You can experiment with setting the loops to count up to values other than 2,000 and 12 to see how this changes the atomization process, but note that shorter delay times may not give the circuit's 3,300µF capacitor enough time to fully recharge between puffs, which will result in significantly decreased vapor output.

"Orchestra of Fragrance" Keyboard-Controlled Wisp Array Code

Because the Arduino's PORTD value lets you write to all of its digital outputs at the same time, 1 Arduino can control up to 6 Wisps simultaneously. You simply connect each Wisp to a different output pin and pass different values into the atomize() function.

Using the Arduino programming environment's Serial Monitor feature, you can send keyboard characters to the Arduino, which lets you create an instrument that plays fragrances, live. Just make sure to avoid using pins D0 and D1, which share their function with the serial port.

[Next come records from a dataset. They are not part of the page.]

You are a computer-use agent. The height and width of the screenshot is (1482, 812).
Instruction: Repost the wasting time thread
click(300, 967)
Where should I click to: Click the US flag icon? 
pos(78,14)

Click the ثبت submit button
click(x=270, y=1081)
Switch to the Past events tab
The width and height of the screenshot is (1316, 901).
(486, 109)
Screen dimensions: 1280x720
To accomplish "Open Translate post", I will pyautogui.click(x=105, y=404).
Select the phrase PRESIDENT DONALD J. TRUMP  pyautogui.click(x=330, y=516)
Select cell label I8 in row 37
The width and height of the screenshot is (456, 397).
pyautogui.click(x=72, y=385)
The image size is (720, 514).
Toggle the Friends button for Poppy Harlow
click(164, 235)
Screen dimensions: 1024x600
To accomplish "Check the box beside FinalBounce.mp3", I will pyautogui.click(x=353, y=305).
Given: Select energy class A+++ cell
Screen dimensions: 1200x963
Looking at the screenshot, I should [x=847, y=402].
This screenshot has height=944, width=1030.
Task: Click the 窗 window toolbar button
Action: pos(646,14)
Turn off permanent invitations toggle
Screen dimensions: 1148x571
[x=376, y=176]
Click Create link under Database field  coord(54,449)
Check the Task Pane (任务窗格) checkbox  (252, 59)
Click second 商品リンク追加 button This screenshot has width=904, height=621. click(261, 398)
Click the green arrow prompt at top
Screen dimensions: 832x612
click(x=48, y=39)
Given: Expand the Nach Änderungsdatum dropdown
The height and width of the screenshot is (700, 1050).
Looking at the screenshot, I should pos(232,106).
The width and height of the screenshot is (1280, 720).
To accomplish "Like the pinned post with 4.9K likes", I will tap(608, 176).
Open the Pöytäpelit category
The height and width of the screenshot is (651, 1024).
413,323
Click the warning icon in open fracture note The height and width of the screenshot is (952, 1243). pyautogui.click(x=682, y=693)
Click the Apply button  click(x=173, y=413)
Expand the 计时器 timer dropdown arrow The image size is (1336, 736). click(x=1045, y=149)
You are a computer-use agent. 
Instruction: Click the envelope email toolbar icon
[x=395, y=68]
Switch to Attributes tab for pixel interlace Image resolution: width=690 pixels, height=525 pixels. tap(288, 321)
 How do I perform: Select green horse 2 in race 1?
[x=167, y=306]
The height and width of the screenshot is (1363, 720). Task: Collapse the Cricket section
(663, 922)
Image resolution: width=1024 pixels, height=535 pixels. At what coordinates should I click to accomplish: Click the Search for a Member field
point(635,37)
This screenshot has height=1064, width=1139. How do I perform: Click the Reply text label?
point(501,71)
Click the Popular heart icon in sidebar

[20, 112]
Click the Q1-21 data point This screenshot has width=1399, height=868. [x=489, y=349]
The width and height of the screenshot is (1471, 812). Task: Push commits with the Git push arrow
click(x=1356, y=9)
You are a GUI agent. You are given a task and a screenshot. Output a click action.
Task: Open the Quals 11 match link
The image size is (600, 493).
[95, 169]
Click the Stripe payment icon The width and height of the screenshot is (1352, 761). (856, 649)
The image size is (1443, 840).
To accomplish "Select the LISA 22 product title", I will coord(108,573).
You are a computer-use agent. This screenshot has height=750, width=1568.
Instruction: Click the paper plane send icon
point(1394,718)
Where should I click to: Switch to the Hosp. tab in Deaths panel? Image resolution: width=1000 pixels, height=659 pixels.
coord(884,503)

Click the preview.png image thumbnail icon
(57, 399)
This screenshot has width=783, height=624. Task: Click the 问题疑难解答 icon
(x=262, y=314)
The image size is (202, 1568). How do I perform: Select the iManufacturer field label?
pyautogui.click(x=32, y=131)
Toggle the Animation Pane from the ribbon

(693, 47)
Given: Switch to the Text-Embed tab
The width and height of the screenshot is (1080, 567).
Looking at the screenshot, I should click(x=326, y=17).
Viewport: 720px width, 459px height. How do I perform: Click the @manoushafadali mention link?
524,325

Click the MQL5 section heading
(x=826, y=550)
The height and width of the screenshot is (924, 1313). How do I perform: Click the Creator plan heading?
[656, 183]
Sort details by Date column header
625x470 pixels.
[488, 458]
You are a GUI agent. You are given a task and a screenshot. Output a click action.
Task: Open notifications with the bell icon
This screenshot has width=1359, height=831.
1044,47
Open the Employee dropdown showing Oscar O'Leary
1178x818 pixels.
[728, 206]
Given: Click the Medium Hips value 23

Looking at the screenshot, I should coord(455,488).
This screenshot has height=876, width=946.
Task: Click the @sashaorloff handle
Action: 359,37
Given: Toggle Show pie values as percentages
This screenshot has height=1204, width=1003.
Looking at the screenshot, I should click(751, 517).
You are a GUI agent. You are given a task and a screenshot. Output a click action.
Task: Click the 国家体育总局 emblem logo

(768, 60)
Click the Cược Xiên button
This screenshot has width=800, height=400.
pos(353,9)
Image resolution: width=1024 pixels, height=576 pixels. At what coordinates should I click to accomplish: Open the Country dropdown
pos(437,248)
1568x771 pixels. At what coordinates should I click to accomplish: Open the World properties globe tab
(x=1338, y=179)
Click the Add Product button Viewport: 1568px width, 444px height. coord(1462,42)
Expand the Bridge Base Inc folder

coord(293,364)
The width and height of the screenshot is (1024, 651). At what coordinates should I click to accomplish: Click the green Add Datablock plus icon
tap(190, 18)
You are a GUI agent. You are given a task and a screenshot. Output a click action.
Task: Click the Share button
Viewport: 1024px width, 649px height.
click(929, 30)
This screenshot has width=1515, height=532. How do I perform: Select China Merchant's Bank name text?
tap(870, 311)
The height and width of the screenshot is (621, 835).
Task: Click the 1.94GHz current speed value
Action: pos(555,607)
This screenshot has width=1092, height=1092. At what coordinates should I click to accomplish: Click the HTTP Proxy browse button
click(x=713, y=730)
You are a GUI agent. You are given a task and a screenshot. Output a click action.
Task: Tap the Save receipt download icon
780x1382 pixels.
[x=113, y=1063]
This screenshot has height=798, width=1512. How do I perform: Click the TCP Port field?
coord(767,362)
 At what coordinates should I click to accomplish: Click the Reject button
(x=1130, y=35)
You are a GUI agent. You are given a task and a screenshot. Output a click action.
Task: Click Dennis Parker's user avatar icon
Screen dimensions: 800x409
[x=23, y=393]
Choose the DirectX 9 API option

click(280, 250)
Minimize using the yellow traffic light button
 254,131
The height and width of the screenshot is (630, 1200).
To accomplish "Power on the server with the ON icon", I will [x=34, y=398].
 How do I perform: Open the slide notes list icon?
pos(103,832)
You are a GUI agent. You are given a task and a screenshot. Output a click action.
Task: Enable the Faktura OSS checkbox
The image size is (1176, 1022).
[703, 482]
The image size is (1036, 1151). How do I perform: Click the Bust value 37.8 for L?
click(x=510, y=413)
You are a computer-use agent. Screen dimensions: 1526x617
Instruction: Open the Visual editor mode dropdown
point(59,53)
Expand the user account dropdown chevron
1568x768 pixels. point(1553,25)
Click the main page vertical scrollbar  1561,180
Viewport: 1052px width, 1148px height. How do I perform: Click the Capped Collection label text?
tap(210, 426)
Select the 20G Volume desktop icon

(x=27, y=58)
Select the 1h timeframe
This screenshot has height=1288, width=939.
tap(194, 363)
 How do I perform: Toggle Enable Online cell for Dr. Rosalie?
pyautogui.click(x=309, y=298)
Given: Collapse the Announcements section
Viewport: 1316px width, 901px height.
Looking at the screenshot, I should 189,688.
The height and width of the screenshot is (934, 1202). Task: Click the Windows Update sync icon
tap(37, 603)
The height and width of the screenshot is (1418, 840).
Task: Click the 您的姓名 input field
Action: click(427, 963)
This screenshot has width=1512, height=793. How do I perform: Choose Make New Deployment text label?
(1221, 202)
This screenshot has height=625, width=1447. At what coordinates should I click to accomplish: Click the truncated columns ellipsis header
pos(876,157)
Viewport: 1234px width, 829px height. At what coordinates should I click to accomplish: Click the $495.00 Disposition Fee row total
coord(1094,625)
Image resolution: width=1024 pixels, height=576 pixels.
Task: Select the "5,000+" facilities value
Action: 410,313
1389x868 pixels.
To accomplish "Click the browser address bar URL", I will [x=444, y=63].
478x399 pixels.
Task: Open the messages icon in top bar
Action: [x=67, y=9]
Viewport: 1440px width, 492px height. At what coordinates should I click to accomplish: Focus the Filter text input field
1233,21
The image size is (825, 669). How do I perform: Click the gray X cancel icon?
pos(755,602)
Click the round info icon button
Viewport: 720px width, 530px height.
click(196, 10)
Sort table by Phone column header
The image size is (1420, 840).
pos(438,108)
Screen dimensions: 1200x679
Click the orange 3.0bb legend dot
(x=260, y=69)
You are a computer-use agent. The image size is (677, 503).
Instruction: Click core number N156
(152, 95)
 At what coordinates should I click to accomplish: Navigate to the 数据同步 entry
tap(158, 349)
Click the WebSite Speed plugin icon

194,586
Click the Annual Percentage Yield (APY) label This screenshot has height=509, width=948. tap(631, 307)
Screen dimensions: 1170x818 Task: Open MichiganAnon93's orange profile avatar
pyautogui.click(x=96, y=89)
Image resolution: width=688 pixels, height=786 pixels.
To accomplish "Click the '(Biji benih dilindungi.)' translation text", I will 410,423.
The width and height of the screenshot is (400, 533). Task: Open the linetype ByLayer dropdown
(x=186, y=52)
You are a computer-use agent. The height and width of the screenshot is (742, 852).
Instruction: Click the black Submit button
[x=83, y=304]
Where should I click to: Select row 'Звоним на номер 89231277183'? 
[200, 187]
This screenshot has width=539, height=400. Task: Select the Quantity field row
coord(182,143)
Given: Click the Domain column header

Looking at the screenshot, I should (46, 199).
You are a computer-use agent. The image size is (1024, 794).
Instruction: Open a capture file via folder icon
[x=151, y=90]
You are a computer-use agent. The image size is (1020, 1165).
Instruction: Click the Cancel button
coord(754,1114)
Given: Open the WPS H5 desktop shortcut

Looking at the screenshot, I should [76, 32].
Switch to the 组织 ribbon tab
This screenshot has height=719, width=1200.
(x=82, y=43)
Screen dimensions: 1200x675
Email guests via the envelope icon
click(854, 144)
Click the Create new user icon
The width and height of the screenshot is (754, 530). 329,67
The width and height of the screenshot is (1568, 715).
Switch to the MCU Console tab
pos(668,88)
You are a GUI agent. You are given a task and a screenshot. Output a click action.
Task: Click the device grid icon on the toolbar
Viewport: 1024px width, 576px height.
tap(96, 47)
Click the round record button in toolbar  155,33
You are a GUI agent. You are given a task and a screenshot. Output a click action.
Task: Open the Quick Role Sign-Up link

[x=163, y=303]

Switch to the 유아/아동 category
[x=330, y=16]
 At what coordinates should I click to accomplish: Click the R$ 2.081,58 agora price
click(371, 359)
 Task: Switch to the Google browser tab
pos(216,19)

For example, the following code reads an input character and uses it to select which of 4 different Wisps to puff. Typing the 2 key commands the Wisp that's connected to pin D2, typing 3 commands pin D3, and so on.


void setup () {
  DDRD = 0xFF;
  Serial.begin(9600);
}

void atomize (char pins) {
  unsigned int ii;
  char kk;
  for (ii = 0; ii < 2000; ii++) {
    PORTD |= pins;
    for (kk = 0; kk < 12; kk++)
      ;
    PORTD &= !pins;
    for (kk = 0; kk < 12; kk++)
      ;
  }
}

void loop() {
  char cc = Serial.read();
  switch (cc) {
  case '2':
    atomize(0x04);
    break;
  case '3':
    atomize(0x08);
    break;
  case '4':
    atomize(0x10);
    break;
  case '5':
    atomize(0x20);
    break;
  }
}

To set this up, load the code to the Arduino board, then click the Serial Monitor button, which is the rightmost button at the top of the Arduino's development environment. This will display a set of controls near the bottom of the window. Select 9,600 baud, then type a number (2-5) into the text box and press Send. This should trigger the corresponding pin, and the Wisp it’s connected to.


MAKE: AMENDS Errata for This Article

 !

Correction for page 163
In Steps 2 and 3, references to a 150MHz signal should have been to a 150KHz signal.